**Problem requirements:** Every line with the string "Click" in it belongs in your answer, so copy them all from the data.

**Excerpted data:**

↓

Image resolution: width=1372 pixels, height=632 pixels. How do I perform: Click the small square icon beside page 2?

↑
↓

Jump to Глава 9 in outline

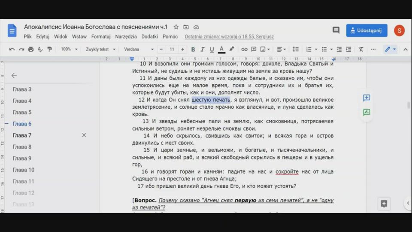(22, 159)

↑
↓

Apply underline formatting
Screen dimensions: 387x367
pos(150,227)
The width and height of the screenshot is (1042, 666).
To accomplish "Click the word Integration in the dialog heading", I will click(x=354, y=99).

↑

**Output for this task:**
Image resolution: width=1372 pixels, height=632 pixels. How do I perform: Click the small square icon beside page 2?
To accomplish "Click the word Integration in the dialog heading", I will click(x=354, y=99).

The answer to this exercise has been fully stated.